THE RECORDS section start

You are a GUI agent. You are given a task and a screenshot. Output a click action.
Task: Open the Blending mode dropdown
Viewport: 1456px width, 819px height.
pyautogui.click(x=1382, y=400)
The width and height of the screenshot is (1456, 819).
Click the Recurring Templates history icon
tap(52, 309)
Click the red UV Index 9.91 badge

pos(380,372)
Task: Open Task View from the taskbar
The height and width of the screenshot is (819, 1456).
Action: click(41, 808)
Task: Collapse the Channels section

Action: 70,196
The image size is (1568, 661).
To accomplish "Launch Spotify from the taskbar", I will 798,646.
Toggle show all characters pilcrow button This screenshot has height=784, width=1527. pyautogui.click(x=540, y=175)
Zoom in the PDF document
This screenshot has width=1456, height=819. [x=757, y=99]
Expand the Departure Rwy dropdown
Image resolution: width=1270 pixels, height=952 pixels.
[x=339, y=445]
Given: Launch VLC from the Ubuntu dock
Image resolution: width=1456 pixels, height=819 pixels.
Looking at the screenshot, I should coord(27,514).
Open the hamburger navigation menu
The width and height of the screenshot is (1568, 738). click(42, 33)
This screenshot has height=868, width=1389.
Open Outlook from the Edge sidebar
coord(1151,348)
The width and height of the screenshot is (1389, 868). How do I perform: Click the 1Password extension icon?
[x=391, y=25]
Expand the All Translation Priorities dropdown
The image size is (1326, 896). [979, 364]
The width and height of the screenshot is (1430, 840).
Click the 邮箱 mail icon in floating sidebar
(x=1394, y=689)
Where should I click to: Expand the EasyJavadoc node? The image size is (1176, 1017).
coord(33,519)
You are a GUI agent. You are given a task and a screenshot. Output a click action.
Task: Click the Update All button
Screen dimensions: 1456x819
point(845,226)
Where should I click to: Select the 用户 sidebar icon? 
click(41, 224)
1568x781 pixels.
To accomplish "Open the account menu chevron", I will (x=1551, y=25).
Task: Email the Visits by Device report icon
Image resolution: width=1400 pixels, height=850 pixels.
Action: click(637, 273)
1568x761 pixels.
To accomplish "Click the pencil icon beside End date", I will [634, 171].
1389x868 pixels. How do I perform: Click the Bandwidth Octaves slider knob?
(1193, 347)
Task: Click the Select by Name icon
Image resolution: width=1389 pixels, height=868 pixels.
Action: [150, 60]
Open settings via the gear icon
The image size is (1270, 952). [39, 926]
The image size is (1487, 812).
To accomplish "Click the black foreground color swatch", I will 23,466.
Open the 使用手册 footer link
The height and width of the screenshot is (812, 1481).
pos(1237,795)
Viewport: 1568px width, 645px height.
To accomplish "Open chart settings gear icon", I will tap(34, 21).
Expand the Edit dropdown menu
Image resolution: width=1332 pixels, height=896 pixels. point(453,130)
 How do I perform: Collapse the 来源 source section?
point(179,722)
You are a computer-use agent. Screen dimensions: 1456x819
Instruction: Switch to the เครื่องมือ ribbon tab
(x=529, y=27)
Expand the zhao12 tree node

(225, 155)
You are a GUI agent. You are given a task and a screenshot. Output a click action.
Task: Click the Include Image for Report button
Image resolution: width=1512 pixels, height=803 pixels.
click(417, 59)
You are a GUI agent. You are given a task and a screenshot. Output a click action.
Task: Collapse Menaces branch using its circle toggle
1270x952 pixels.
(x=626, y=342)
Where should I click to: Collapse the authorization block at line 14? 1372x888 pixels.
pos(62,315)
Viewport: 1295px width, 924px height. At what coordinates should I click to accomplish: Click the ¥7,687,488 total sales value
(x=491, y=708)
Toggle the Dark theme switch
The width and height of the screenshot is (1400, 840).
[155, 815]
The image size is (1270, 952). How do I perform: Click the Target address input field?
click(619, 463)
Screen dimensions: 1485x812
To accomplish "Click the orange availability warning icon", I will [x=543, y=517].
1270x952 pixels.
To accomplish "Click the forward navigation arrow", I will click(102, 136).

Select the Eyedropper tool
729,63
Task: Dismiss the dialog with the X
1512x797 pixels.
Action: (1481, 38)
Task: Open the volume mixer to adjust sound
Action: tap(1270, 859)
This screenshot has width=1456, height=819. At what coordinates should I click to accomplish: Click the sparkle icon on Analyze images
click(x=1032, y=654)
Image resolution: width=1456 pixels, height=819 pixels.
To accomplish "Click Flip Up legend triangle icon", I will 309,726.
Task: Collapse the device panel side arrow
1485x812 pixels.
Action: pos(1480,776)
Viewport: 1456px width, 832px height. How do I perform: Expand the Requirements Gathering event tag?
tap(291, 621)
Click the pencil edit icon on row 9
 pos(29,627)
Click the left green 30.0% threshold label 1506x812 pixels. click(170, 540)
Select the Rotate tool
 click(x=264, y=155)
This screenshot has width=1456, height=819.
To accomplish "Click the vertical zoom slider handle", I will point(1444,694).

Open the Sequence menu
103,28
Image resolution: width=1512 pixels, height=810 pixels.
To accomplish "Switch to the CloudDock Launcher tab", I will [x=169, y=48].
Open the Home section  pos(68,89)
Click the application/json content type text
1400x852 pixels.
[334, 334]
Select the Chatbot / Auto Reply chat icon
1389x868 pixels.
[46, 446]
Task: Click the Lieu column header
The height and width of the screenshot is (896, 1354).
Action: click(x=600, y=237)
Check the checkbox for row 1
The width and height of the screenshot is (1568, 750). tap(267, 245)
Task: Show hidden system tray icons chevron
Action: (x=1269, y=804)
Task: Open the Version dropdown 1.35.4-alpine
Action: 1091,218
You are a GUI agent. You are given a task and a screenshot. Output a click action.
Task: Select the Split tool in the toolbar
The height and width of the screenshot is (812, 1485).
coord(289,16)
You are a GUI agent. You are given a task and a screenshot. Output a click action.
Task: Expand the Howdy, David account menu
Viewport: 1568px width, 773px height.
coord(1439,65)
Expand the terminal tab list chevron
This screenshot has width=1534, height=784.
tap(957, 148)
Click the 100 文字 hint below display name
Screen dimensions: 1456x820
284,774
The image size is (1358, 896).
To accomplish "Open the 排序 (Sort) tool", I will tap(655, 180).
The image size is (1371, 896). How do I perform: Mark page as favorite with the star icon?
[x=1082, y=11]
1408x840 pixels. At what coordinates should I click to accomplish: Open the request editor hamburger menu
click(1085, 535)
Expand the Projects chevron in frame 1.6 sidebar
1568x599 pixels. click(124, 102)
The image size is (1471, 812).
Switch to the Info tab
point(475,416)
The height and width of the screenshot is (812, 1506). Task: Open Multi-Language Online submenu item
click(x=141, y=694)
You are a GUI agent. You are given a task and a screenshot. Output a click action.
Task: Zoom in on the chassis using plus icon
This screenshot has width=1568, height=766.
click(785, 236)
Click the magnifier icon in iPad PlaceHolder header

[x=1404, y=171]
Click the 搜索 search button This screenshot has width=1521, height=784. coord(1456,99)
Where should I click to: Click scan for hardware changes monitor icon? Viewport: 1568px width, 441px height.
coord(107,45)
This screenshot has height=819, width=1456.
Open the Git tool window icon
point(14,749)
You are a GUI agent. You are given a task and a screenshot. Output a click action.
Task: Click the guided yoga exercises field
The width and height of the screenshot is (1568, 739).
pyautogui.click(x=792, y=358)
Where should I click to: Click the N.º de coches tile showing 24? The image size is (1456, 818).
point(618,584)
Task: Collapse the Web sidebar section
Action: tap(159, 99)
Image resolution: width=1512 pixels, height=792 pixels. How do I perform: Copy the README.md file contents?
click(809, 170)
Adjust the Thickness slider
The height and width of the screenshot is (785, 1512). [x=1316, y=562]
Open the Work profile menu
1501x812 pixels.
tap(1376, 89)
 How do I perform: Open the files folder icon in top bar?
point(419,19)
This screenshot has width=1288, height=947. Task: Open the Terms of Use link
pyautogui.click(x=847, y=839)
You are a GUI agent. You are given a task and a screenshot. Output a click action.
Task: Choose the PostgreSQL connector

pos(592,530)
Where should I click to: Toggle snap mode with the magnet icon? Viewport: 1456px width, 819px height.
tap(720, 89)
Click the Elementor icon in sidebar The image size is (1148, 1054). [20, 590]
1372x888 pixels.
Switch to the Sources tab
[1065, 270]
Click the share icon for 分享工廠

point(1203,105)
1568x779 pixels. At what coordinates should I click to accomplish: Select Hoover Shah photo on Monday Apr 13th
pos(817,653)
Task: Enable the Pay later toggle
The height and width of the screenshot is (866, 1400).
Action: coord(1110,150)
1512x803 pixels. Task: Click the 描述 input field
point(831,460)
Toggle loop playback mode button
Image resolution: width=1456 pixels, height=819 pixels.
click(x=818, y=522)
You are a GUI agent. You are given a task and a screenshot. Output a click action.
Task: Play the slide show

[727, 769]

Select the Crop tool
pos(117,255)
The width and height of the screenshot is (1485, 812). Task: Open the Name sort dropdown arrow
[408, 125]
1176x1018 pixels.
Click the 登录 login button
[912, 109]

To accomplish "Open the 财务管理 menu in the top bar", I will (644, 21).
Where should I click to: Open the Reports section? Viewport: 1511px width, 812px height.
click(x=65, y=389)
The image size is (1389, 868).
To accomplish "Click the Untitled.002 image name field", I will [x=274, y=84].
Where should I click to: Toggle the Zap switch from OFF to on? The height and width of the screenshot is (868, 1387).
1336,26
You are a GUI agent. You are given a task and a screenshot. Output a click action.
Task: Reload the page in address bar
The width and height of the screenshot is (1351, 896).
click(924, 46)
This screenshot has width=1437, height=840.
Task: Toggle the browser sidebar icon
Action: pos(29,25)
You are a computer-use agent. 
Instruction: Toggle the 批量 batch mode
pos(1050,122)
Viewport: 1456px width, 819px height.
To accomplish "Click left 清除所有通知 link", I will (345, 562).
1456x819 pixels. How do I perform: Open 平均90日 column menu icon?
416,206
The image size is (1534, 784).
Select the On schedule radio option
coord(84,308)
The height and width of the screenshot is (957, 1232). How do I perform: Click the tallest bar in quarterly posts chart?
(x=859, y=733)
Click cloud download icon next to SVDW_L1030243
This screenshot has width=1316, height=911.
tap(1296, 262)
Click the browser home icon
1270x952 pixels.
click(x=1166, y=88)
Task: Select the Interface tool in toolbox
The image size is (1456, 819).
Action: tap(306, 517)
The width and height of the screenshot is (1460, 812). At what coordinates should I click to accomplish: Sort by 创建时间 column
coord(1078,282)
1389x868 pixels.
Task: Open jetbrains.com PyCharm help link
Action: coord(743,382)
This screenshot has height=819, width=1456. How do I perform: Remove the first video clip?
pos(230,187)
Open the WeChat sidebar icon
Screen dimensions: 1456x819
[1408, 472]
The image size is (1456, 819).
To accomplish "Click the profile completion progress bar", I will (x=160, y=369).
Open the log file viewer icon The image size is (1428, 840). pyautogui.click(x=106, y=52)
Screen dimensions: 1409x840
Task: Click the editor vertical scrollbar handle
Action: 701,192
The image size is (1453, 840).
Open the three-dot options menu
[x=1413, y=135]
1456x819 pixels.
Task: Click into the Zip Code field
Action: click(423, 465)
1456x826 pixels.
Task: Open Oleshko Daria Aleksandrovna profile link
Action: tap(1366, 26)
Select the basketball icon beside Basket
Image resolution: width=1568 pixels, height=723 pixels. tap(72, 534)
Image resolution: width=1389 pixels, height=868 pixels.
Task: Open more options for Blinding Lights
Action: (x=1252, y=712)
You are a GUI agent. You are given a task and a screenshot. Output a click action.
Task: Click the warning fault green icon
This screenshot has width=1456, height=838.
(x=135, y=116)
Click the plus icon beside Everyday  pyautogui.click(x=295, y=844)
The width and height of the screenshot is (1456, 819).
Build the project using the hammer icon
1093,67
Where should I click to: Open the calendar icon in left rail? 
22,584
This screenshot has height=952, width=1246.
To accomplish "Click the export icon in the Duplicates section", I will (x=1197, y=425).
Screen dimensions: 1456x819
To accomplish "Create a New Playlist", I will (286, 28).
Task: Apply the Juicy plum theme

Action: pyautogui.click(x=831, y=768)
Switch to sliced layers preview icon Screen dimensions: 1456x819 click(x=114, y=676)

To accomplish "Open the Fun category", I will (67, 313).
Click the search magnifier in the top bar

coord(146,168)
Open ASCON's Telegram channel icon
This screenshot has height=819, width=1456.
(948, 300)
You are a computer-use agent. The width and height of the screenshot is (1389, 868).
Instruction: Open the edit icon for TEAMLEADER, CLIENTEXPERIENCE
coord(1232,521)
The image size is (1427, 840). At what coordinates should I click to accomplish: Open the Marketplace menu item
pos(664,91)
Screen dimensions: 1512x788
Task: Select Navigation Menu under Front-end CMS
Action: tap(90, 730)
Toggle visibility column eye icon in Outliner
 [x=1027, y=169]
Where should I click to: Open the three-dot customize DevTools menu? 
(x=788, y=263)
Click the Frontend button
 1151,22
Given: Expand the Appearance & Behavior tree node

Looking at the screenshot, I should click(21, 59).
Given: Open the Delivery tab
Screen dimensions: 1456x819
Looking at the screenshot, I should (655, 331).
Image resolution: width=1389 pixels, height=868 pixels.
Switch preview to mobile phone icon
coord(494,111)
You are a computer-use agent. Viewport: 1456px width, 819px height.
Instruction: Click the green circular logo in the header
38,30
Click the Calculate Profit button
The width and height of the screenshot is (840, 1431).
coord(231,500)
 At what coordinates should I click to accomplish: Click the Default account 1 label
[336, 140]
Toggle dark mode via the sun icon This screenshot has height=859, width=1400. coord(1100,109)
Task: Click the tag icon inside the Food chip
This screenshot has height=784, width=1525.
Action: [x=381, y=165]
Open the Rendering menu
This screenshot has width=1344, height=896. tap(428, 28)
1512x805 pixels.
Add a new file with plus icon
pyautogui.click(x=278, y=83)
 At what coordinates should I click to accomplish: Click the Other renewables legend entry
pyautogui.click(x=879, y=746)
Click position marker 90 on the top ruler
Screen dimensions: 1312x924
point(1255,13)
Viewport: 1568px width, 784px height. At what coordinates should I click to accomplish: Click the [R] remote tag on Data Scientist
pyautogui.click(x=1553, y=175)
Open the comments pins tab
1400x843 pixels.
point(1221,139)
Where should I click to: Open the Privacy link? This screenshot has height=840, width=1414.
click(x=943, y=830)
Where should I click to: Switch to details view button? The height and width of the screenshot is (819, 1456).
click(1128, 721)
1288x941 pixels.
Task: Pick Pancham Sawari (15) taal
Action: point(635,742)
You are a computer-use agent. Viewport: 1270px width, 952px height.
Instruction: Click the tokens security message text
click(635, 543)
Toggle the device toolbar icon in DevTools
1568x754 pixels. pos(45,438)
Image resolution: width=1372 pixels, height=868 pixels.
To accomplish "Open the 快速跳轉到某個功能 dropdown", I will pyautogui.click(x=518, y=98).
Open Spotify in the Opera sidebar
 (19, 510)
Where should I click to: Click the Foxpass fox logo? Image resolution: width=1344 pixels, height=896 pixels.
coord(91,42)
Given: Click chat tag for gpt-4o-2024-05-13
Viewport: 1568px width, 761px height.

THE RECORDS section end

**ABOUT THIS EXERCISE:**
Count the lines in the records above that contain the word "computer", and give only the number.

**TASK RESULT:**
5